A Sunday evening concert at the Wellington Opera House – what a great finish to the weekend. A group of Foster and Allen fans boarded the bus to take us in to the big city, all of us in the silver haired age group, out for a night of Irish song and blarney. Going in by bus certainly makes life so much easier, no worries about car parking. Wonder if the drivers ever worry about taking these big buses through the narrow city streets? Robin doesn’t think so, as a former bus driver himself, his philosophy is “Might has Right”. Or in other words, “I’m bigger than you, get out of my way!”
Mick Foster and Tony Allen stepped on stage and then the fun started. “You will have to help us out”, we were told, “singing along, clapping your hands and stamping your feet. At our age we need all the help we can get”. The show started with their earliest hit from 1975, “The Rambles of Spring”. We had fun singing the chorus of “Red Haired Mary” who got up to high jinks with the tinker. And as for those “Seven old Ladies locked in the Lavatory”, have to admit that we all joined in to that song with gusto.

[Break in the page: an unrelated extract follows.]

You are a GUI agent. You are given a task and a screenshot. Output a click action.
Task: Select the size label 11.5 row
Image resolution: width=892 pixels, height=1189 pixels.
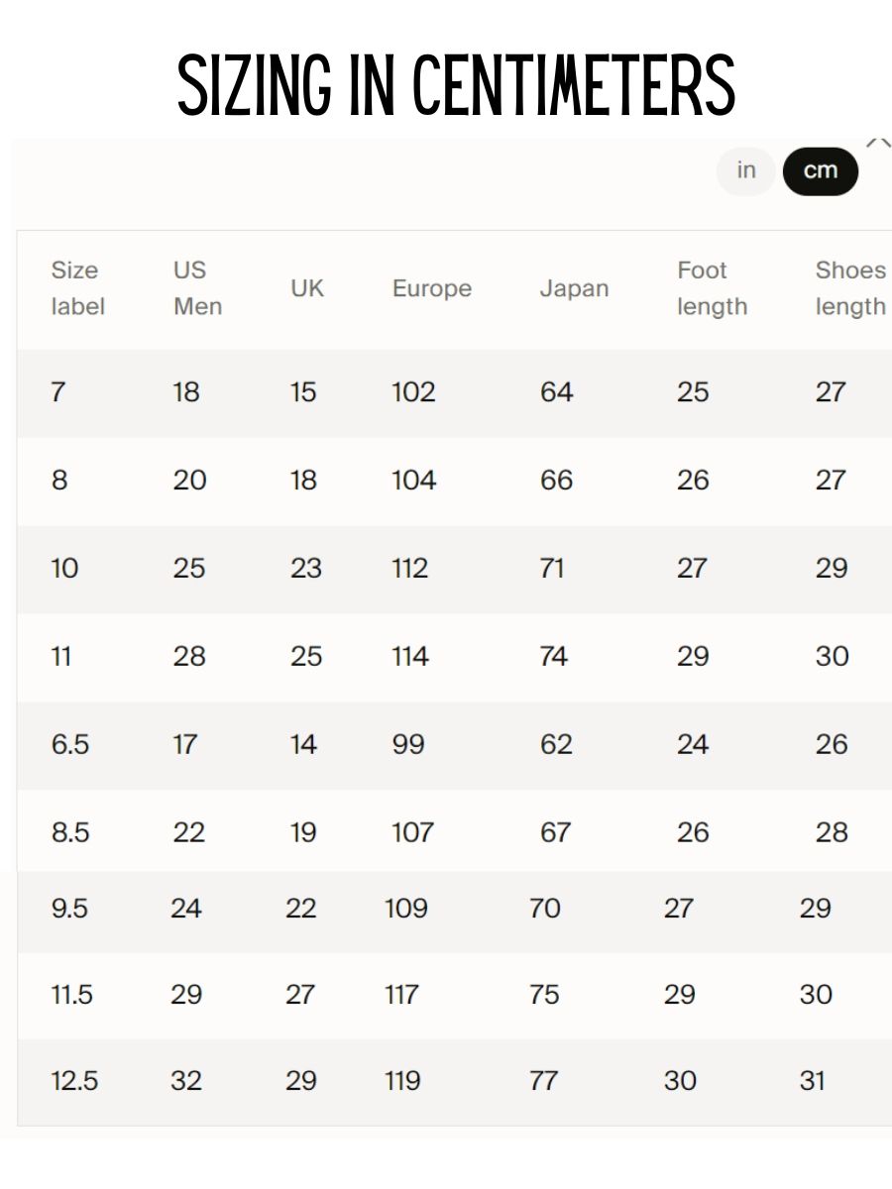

They sang a range of lilting Irish songs, including their huge hit, “Maggie”. There were a few surprises as well. We weren’t really expecting the Buddy Holly classic of “It doesn’t Matter Anymore”, or Cliff Richard’s “The Young Ones”, but both of these songs were performed admirably. Mick Foster showed he was a master of the accordion with his rendition of “The Bluebell Polka”, which had the crowd clapping and stamping their feet. After 32 years, 25 albums, and 19 million record sales, Foster and Allen are as popular as ever. Their Irish self deprecating humour was amusing, and their rapport with the audience was great. I loved their comment, “We used to be heart throbs”, they still are to all of the sentimental ladies in the audience. Those wonderfully emotional songs were performed with feeling and tugged at my heart. It is easy to see why these two are Ireland’s most famous and successful duo.